**STATED EXERCISE**
Reproduce the passage about Cleopatra below word for word, in full.

**TEXT SHOWN**
----------

It's hard to overstate the effect Cleopatra had on the region. Her relationship with Antony directly resulted in the crown being placed on Herod's head (yes, that Herod). His small kingdom was the only independent area in the vast territory ruled by the queen of Egypt. Her domain extended from the Eastern borders of (what we now call) Libya to the Upper Nile, to the shores of the Red Sea, the Sinai peninsula, across almost all of Palestine and Phoenicia, and all the way up into Turkey! Her children were called King of Kings and Queen of Kings before a young carpenter from Galilee claimed that title too (Jesus' childhood would have been rich with stories of Cleopatra). Octavian (Caesar Augusts) effectively suspended the Roman Senate in order to declare war on her, the only time Rome declared war on one single person. He used this war to rid himself of Mark Antony, his chief rival for power. Cleopatra was the last of the Ptolemaic rulers of Egypt and her death marked the final moment of the 400 year old Roman Republic. From that day forth, Rome was an undisputed monarchy.

After his triumph over Antony and Cleopatra, Octavian declared Egypt a Roman state and began siphoning off all of the riches that land had to offer. In Octavian's custody in Alexandria, Cleopatra committed suicide only eight days after Antony. Or did she? Schiff makes a convincing case that Octavian himself actually killed her. He would have planted the seeds of suicide story (suggesting she let herself be bitten by an asp) in order to wash his hands of the murder, but her death made his future much more simple. In either case, being an expert in the efficacy of most poisons and their uses, it is highly unlikely that Cleopatra died from any snake bite.

----------

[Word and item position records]
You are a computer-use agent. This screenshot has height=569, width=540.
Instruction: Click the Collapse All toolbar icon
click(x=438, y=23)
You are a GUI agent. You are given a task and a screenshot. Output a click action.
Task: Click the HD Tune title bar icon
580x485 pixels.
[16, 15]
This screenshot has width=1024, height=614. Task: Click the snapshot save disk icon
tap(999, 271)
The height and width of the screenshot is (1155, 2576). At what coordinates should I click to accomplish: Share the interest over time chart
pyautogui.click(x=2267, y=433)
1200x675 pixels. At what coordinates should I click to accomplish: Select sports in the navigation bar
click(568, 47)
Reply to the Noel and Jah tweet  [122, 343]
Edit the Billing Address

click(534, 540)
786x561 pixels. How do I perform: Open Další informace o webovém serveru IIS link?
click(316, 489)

----------

**COMPLETE OUTPUT**
It's hard to overstate the effect Cleopatra had on the region. Her relationship with Antony directly resulted in the crown being placed on Herod's head (yes, that Herod). His small kingdom was the only independent area in the vast territory ruled by the queen of Egypt. Her domain extended from the Eastern borders of (what we now call) Libya to the Upper Nile, to the shores of the Red Sea, the Sinai peninsula, across almost all of Palestine and Phoenicia, and all the way up into Turkey! Her children were called King of Kings and Queen of Kings before a young carpenter from Galilee claimed that title too (Jesus' childhood would have been rich with stories of Cleopatra). Octavian (Caesar Augusts) effectively suspended the Roman Senate in order to declare war on her, the only time Rome declared war on one single person. He used this war to rid himself of Mark Antony, his chief rival for power. Cleopatra was the last of the Ptolemaic rulers of Egypt and her death marked the final moment of the 400 year old Roman Republic. From that day forth, Rome was an undisputed monarchy.

After his triumph over Antony and Cleopatra, Octavian declared Egypt a Roman state and began siphoning off all of the riches that land had to offer. In Octavian's custody in Alexandria, Cleopatra committed suicide only eight days after Antony. Or did she? Schiff makes a convincing case that Octavian himself actually killed her. He would have planted the seeds of suicide story (suggesting she let herself be bitten by an asp) in order to wash his hands of the murder, but her death made his future much more simple. In either case, being an expert in the efficacy of most poisons and their uses, it is highly unlikely that Cleopatra died from any snake bite.